I’m trying to make an effort to be more productive in my own work, but it keeps getting overwhelmed by reading and writing. By that I mean reading and writing for other people.

A few weeks back I finally got around to applying for a proper business bank account. I wanted something that could allow me to keep things separate, and easier to manage when it comes to filing my taxes next year.

When a helpful young lady (God, it makes me feel old that I can actually tell that a girl from the bank is distinctly younger than me just by her voice) called today to go over some details of my business, it was a challenge. I felt like I was coming across as being snotty without even intending to (and I do, fairly frequently, intend to be snotty). What do I do? I write. What do I write? All sorts of things. Do I work for a particular industry? No. Not at all? No. Do you have any current clients? Yes. What are those jobs? A construction company, a children’s book author, a wedding company…
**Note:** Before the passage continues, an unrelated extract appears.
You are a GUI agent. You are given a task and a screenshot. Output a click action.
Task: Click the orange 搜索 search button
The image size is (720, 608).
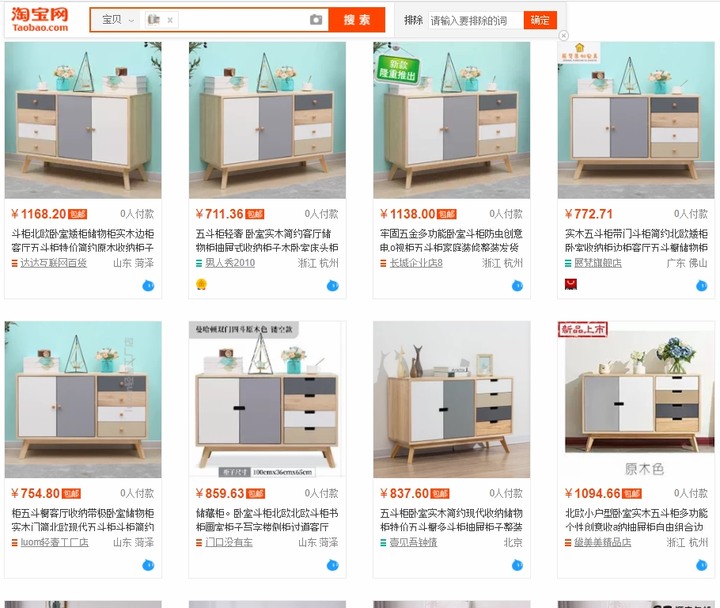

She half interrupted me, ‘Oh. That is rather all over the place.’

It is, and I don’t want to complain about it. It’s not something I particularly dislike, but it’s also not necessarily what a 20-something me would have aimed for.

I recently finished reading the very enjoyable Legends of the Chelsea Hotel, and it forced me to wrangle with that 20-something me. The book might not interest those who haven’t spent a lot of time at the Chelsea (I was a regular reader of the seemingly defunct blog that the book developed from). It’s the nature of the place that if you don’t know it, you’ll think none of it could possibly be true.

But reading through it, it was like an update of what happened to the people I remember (though I still don’t know what the guy on the 4th floor was doing… some sort of kettle ball instruction? a one-on-one primal scream workshop?). It also reminded me of what sort of vague idealism I had in New York.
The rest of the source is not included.